Governments and communities have faced similar challenges over the years, with the monumental costs incurred to build public physical infrastructure. The challenges in investing in public physical infrastructure have been addressed, in part, through the ability to project with significant reliability, the streams of benefits and costs both to users and investors. It is this reliability that has given sufficient comfort to those who set standards in the accounting profession to allow for the spreading of the cost of infrastructure projects over time through the creation of amortization rules. Amortization allows investors to spread the cost of infrastructure investments over the useful lifetime of the asset thus reducing the impact of the initial spending on the investor’s income statements in a given year.
It is time to develop similar tools for early interventions in health and social services in order to create an environment wherein greater investments in primary and secondary prevention might be possible. This would allow governments and health care organizations to make larger intervention investments to help meet the great health and social challenges of this age.

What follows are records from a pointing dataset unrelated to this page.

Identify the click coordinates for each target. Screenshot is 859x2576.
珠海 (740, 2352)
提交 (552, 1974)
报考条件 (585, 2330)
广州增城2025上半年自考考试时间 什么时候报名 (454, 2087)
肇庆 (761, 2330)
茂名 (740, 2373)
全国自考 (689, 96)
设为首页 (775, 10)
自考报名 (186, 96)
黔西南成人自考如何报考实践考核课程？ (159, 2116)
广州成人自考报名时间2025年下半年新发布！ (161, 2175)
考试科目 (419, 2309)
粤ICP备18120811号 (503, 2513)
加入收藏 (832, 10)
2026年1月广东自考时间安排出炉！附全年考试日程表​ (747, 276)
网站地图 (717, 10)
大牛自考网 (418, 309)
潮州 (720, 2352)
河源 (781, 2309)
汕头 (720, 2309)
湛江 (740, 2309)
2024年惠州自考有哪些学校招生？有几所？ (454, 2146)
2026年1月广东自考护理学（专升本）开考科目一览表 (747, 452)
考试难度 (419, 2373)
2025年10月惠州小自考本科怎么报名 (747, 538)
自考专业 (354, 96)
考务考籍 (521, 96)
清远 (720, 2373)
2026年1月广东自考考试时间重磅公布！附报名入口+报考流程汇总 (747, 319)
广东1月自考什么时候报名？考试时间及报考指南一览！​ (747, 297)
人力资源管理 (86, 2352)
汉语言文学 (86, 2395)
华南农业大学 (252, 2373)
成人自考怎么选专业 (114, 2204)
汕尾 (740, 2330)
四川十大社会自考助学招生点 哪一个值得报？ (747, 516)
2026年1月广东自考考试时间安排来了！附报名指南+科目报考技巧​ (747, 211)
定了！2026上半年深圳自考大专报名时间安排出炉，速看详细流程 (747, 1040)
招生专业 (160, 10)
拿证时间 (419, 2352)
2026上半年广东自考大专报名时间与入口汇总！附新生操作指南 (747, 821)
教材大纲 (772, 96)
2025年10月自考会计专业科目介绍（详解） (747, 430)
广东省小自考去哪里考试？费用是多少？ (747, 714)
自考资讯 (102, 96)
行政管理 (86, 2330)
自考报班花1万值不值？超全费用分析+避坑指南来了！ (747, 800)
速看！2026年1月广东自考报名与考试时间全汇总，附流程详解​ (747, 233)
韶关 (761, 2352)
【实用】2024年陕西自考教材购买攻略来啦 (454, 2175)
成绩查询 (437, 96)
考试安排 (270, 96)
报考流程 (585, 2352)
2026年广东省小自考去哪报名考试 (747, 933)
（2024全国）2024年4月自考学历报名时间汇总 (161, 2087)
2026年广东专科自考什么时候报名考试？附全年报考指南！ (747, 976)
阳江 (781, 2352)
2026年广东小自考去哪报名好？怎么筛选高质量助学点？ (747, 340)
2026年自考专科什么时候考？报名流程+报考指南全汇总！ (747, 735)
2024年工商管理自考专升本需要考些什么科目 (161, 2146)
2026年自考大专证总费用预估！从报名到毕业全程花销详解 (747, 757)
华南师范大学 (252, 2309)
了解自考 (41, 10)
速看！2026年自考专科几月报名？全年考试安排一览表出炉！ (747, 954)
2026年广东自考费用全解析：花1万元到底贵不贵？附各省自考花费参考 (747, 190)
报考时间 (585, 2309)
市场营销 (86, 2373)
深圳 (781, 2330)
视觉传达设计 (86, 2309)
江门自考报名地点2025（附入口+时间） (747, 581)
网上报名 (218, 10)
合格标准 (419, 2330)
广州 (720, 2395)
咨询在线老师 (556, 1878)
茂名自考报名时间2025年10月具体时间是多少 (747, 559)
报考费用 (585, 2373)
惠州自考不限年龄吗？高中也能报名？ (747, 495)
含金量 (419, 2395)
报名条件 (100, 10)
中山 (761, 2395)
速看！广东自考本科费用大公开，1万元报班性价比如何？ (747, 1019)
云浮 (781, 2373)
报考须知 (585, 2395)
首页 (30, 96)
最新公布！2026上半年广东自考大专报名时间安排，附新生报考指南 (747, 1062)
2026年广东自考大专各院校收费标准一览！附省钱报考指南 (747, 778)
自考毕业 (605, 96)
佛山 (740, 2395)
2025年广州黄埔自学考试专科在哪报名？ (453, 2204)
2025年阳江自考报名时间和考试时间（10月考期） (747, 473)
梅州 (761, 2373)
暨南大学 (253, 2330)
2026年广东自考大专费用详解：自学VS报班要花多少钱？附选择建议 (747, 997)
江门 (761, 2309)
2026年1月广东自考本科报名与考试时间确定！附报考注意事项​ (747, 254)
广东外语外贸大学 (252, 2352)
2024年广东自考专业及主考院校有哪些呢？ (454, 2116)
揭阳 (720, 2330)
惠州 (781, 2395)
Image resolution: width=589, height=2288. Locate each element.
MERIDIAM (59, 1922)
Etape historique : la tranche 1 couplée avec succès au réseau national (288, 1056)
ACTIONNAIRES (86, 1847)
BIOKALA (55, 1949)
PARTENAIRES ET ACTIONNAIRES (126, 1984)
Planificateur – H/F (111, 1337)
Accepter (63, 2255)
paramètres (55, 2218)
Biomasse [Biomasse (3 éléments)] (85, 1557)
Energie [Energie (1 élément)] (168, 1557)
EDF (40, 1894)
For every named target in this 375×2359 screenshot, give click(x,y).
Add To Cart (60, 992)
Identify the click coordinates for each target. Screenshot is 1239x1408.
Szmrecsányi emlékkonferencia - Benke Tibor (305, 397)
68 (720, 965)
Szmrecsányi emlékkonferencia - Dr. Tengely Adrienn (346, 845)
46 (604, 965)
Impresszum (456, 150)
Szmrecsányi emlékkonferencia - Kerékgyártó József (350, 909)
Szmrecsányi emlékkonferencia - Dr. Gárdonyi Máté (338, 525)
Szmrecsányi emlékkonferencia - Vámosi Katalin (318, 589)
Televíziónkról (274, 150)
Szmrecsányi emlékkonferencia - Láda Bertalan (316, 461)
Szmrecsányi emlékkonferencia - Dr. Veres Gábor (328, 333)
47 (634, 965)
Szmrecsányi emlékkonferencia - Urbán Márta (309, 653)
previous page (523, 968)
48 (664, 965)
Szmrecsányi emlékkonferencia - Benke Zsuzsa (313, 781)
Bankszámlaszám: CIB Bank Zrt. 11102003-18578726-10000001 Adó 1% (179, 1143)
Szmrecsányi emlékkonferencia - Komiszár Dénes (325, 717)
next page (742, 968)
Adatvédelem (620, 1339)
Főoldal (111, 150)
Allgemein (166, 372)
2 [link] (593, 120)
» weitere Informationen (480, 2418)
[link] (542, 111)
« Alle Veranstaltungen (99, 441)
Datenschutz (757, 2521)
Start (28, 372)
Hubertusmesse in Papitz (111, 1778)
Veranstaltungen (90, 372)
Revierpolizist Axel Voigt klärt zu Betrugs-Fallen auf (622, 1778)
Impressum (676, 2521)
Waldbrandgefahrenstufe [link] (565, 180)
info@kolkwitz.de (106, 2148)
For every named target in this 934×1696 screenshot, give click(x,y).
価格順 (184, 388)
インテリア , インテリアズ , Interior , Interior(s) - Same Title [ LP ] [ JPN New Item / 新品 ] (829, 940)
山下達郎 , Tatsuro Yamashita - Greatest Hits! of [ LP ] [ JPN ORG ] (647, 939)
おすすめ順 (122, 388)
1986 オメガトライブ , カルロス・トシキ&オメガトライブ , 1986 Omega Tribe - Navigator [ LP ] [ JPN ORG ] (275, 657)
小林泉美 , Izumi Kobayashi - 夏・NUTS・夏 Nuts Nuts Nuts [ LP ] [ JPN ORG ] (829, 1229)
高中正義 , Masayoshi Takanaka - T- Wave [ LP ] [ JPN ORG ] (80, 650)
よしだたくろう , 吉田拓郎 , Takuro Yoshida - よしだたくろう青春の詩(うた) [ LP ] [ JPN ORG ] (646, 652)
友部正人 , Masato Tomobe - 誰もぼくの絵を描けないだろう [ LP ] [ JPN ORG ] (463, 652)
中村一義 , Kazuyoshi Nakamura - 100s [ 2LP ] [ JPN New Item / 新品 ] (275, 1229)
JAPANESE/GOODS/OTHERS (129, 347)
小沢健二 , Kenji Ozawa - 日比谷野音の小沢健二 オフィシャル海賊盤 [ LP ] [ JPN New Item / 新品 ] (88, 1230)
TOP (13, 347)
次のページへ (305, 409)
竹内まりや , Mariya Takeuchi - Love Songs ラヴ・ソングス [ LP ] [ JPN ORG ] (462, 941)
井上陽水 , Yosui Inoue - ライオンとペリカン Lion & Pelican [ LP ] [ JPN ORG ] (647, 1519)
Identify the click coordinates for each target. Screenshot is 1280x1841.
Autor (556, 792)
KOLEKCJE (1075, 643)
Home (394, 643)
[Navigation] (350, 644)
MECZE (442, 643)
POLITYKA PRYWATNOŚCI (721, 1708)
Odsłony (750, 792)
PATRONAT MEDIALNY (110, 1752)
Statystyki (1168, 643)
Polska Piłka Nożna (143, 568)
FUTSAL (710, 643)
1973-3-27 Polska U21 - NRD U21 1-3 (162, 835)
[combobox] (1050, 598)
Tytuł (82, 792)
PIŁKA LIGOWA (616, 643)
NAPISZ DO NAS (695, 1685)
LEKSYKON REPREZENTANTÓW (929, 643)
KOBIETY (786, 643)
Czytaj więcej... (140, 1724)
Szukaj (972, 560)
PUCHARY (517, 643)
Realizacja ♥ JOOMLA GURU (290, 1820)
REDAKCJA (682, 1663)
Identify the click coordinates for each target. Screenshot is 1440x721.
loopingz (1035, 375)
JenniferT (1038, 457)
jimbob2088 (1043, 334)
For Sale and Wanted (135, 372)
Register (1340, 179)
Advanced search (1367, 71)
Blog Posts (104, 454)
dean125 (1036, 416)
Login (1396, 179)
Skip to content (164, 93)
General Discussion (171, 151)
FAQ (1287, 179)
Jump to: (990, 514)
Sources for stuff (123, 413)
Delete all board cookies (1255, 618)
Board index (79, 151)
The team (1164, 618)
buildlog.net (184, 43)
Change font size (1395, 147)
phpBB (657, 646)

This funding opportunity aims to provide relevant audiences with the frameworks and tools that can support the economic analysis of investments in primary and secondary health prevention, identify the scientific and policy challenges that must be addressed if the costs of such investments are to be amortized over time, and outline the changes required to accounting regulations that would allow the costs of primary and secondary prevention and early intervention services and programs to be amortized.
More specifically, the goals of this funding opportunity are to:
- Develop a framework that lays the analytic foundation to support implementation of cost amortization for investments in prevention and early intervention. This framework should only consider health economic evidence for primary and secondary prevention initiatives that is sufficiently strong to be able to be relied upon by government and private investors to generate predictable streams of benefits over time.
- Develop one simulation of the analytical framework in action for a minimum of three of the four following focus areas: mental health; child and youth health; food security (e.g., nutrition, diabetes); or intergenerational trauma (e.g., domestic violence prevention, depression). It is expected that each simulation will include a long term health economic forecast and be aligned with the actual government budgeting process so as to allow officials to better understand the tangible implications of investing in prevention.
The total amount available for this funding opportunity is $265,000, enough to fund approximately one grant for up to one year.